L'uso politico dello spread
Dopo mesi e mesi in
cui gli italiani stavano dimenticando la parola "spread" ed il suo
significato (ricordiamolo: differenza tra quanto paga di interessi lo Stato
italiano su propri titoli del debito pubblico, Btp a 10 anni, e quanto paga
quello tedesco sui suoi, i Bund), i titoli di giornali e telegiornali la
ripropongono di nuovo. La ragione è semplice: il differenziale è sotto i 200
punti base e non accadeva da luglio 2011.
Gli esponenti del
governo, ovviamente, prendono la palla al balzo per rivendicare il merito di
questa buona notizia: "indica che i mercati apprezzano l'operato del
governo, il suo impegno per il mantenimento della stabilità dei conti e
per l'avvio delle riforme, sia istituzionali che economiche", commenta
Saccomanni.
Non bisogna
dimenticare, però, che lo spread è tra il rendimento dei Btp decennali italiani
e quelli tedeschi e, quindi, dipende per metà dai secondi.
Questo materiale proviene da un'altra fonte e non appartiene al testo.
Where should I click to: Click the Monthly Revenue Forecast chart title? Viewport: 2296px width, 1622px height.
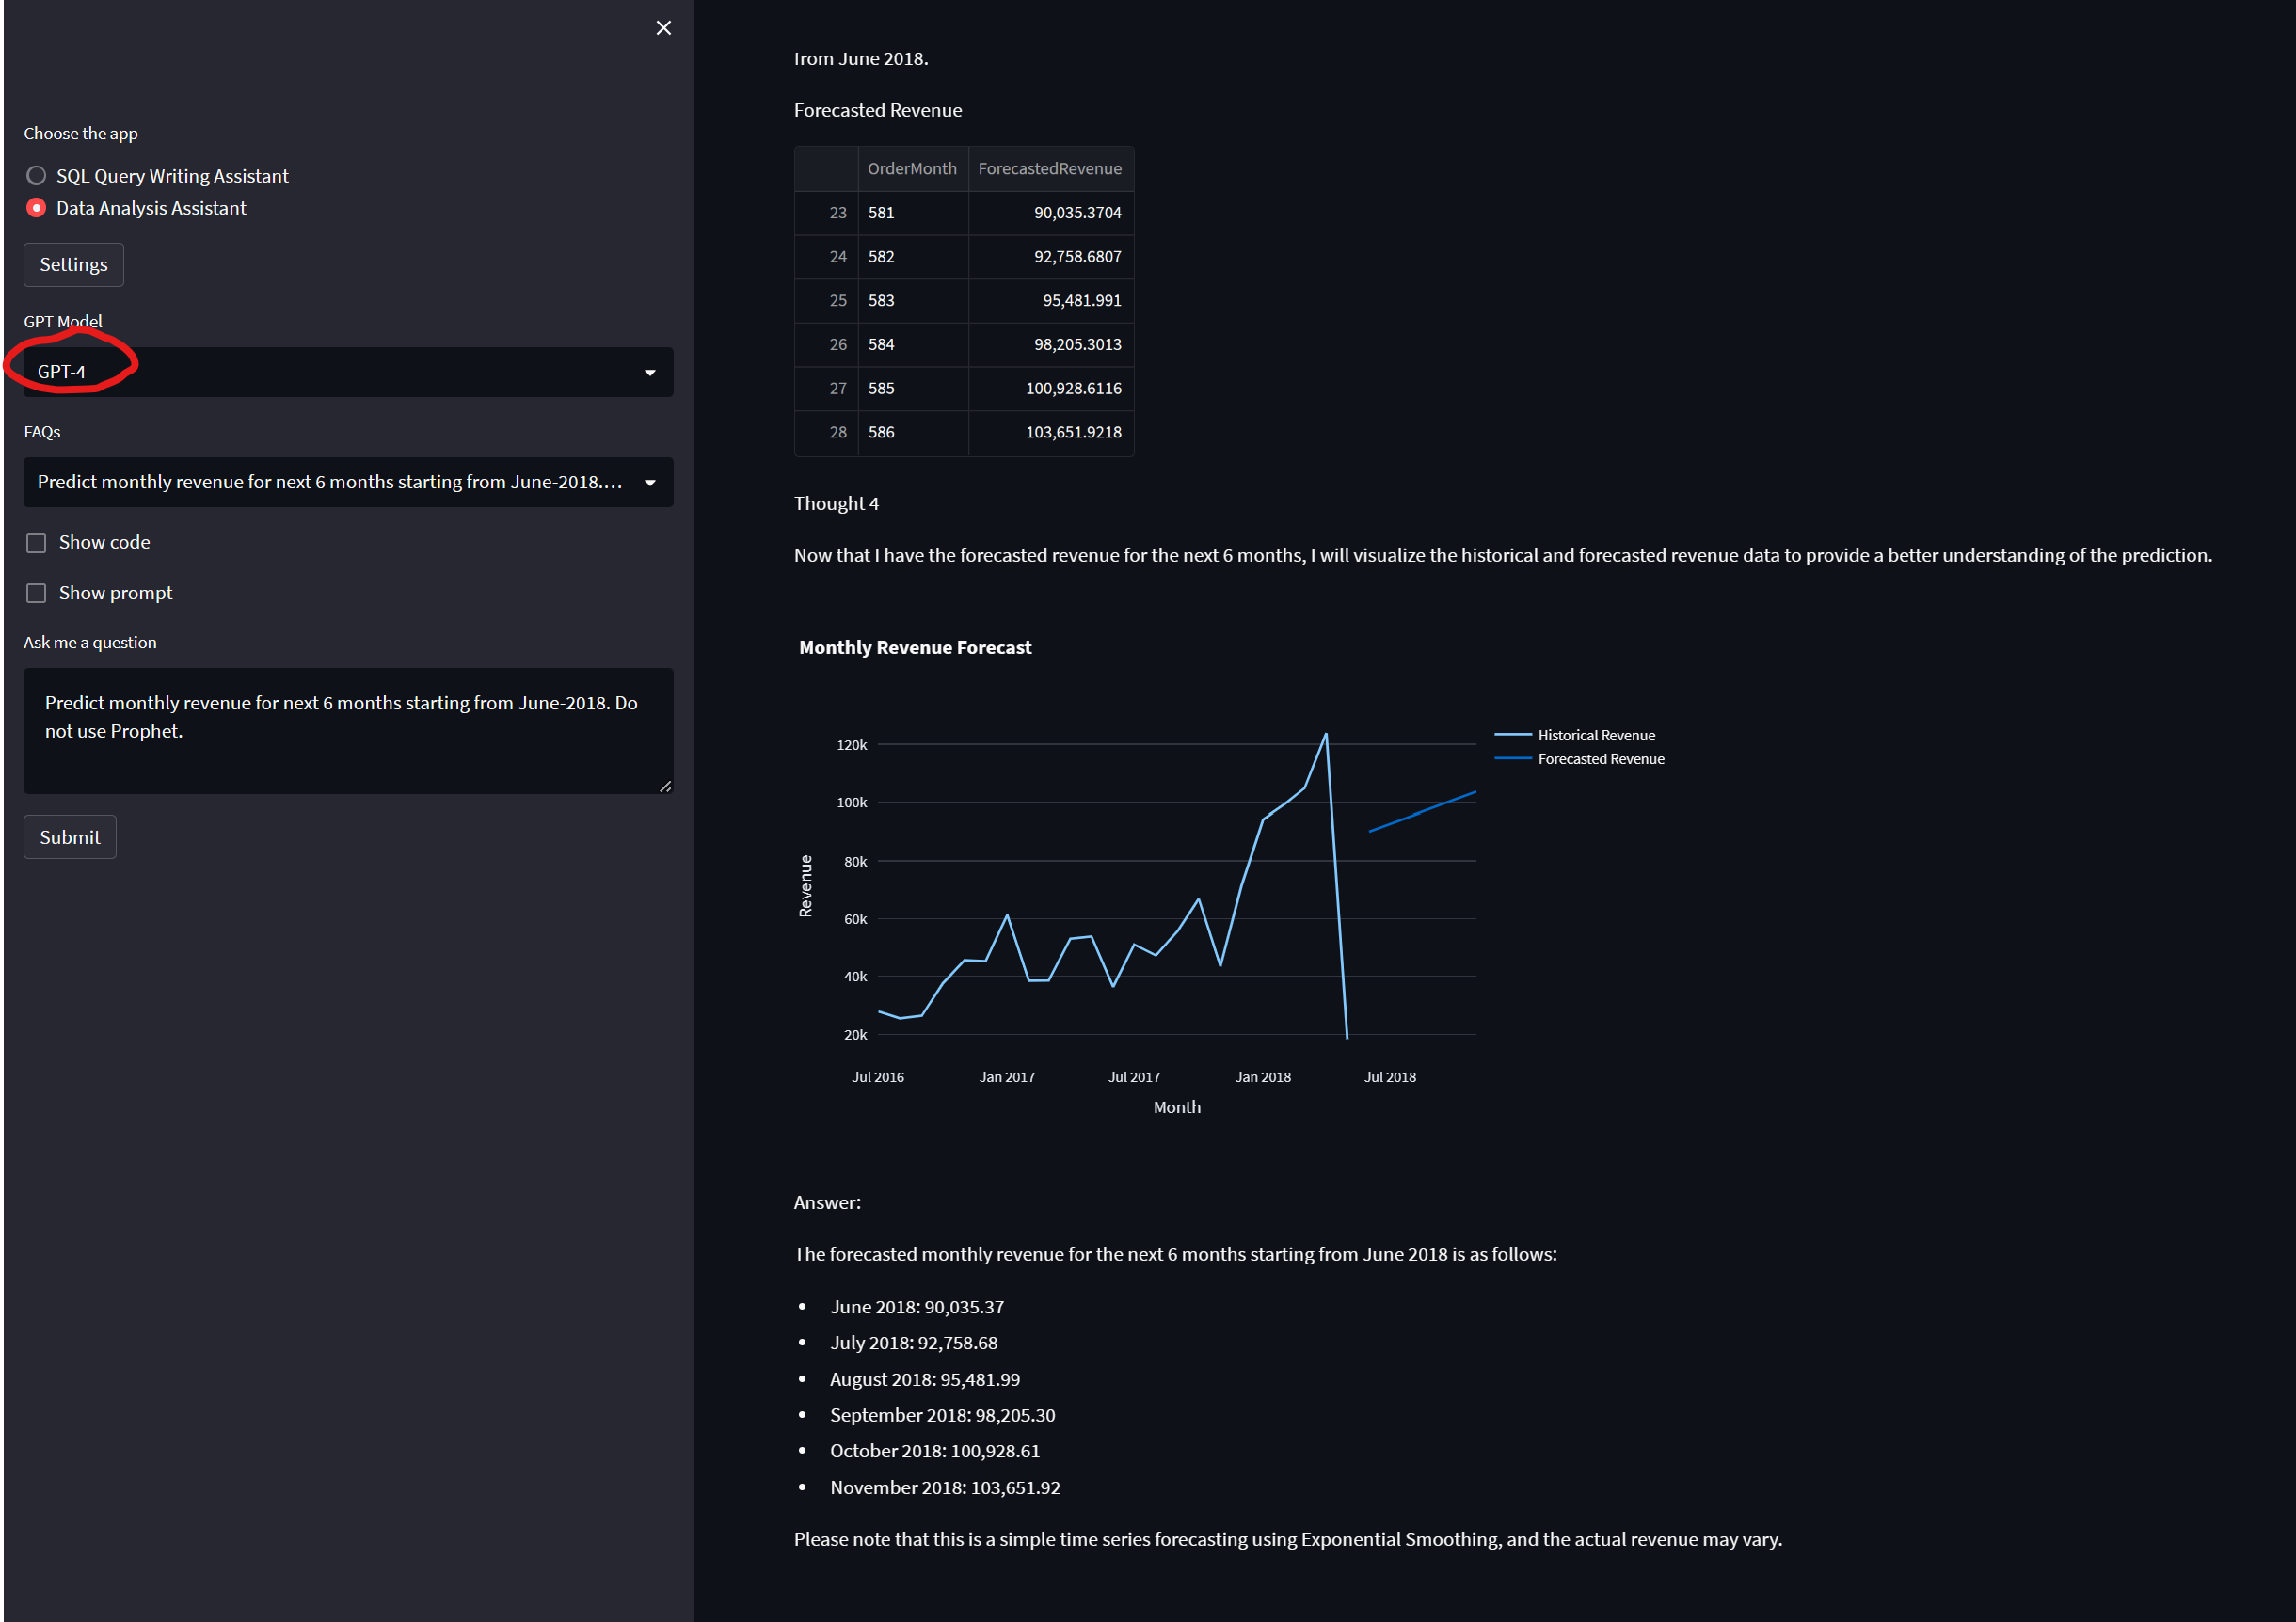pyautogui.click(x=915, y=647)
Ed infatti il 7
gennaio di quest'anno si leggeva su FinanciaLounge
che il rendimento a 10 anni dei bund tedeschi al 30 dicembre scorso ha
conosciuto il più grande aumento dal 2006 (+0,61%) e che questo,
"in abbinata al restringimento di quello del btp decennale italiano" ha
permesso la forte discesa dello spread sotto i 200 punti base.
Questa vittoria e
metà e, in particolare, la riduzione del costo del debito italiano sono
sicuramente buone notizie, ma non fanno i conti con la forte riduzione del
tasso di inflazione nel periodo considerato. Come spiegava il 3 gennaio Vito
Lops, oggi il costo reale del debito è maggiore, e non minore, rispetto
alla primavera del 2011. Secondo i suoi calcoli, infatti, il 4,7% pagato
sui BTp due anni fa va decurtato per il 2,6% di inflazione di allora, mentre il
costo nominale odierno del 3,94% va rapportato al tasso di inflazione attuale
dello 0,7%. Si ottiene, quindi, un costo reale del 2,1% del passato contro un
ben maggiore 3,24% di oggi.
A spegnere
ulteriormente l'entusiasmo e a far capire che l'Italia non abbia molto da
festeggiare è il confronto tra l'andamento del nostro spread e quello degli
altri paesi europei. La lavoce.info
dimostra col seguente grafico che nel 2013 lo spread italiano è calato
molto più lentamente (32%) di quello di Irlanda (54%), Spagna (44%), Francia
(37%) e Portogallo (35%).
Alla luce di tutte
queste considerazioni, appare fuori luogo celebrare la discesa dello spread
sotto i 200 punti base come un premio del mercato per l'operato del governo e
per il suo impegno nel garantire la cosiddetta stabilità dei conti. Il
"merito" va anche e soprattutto all'andamento dei Bund tedeschi, dato
che gli altri paesi europei registrano performance migliori della nostra nei
loro spread.
Anche il governo
precedente, quello di Mario Monti, sosteneva che le proprie politiche
d'austerità finalizzate a rimettere a posto i conti fossero riuscite a ridurre
lo spread e la minaccia di una sua risalita aiutava a mandar giù tagli e tasse,
ma economisti come Realfonzo e pubblicisti come Gawronski dimostrarono
che, al contrario, il calo era dovuto a ben altri fattori, dagli annunci della
Bce agli accordi sul fondo salva-stati, e non certo all'austerità .
Se si vuole giudicare il governo italiano e la governance
europea, sarà meglio farlo sui drammatici dati sulla disoccupazione, sul Pil,
sulle diseguaglianze ecc. e non sullo spread, a cui viene attribuito il
significato che più conviene quando conviene.